A full-scale oxygen factory on the Red Planet would require much larger units that would ideally need to run continuously.

To convert the Martian atmosphere into pure oxygen, MOXIE draws the air in through a filter that cleans it of contaminants. Next, the air is compressed and heated to 800°C and sent through a Solid Oxide Electrolyzer (SOXE), an instrument that electrochemically splits the carbon dioxide-rich air into oxygen ions and carbon monoxide.

These oxygen ions are then isolated and recombined to form breathable oxygen, which MOXIE measures for quantity and purity. The oxygen is then released back into the air, along with carbon monoxide and other atmospheric gases, primarily argon and nitrogen.

So far, MOXIE has proved that it can make oxygen at almost any time of the Martian day and year, but there is still one test condition that researchers are keen to investigate.

“The only thing we have not demonstrated is running at dawn or dusk, when the temperature is changing substantially,” said Hecht. “We do have an ace up our sleeve that will let us do that, and once we test that in the lab, we can reach that last milestone to show we can really run any time.”

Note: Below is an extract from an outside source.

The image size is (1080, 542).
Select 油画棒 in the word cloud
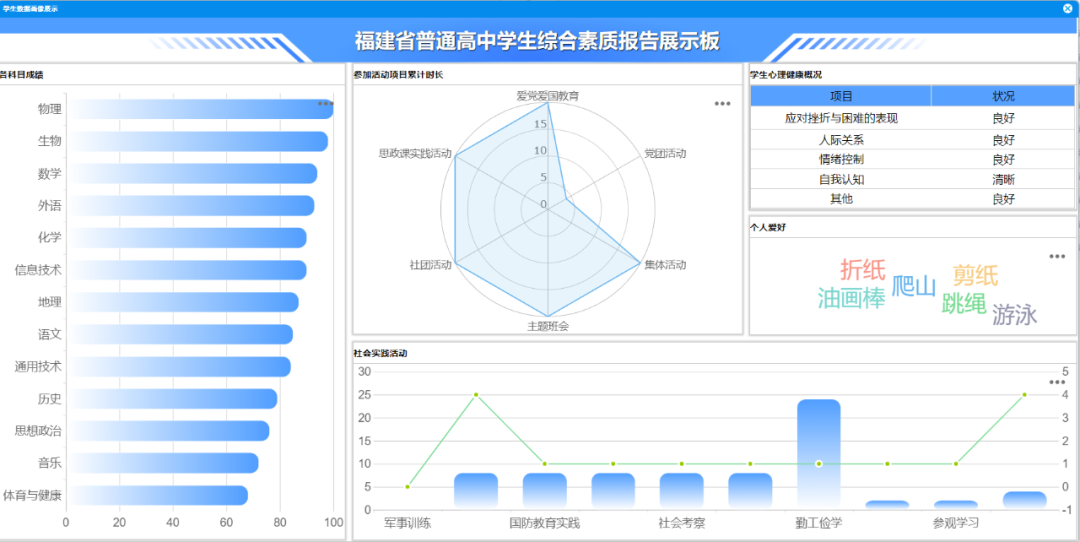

Looking ahead, the researchers plan to push MOXIE’s capacity, and increase its production, in the Martian spring when atmospheric density and CO2 levels are high. They will also monitor the instrument for signs of wear and tear.

If MOXIE can operate successfully, despite repeatedly turning on and off, it would lay the groundwork for a full-scale system. This would need to be designed to run continuously, and would need to run for thousands of hours to support a future human mission.

“To support a human mission to Mars, we have to bring a lot of stuff from Earth, like computers, spacesuits and habitats,” said Hoffman. “But dumb old oxygen? If you can make it there, go for it – you’re way ahead of the game.”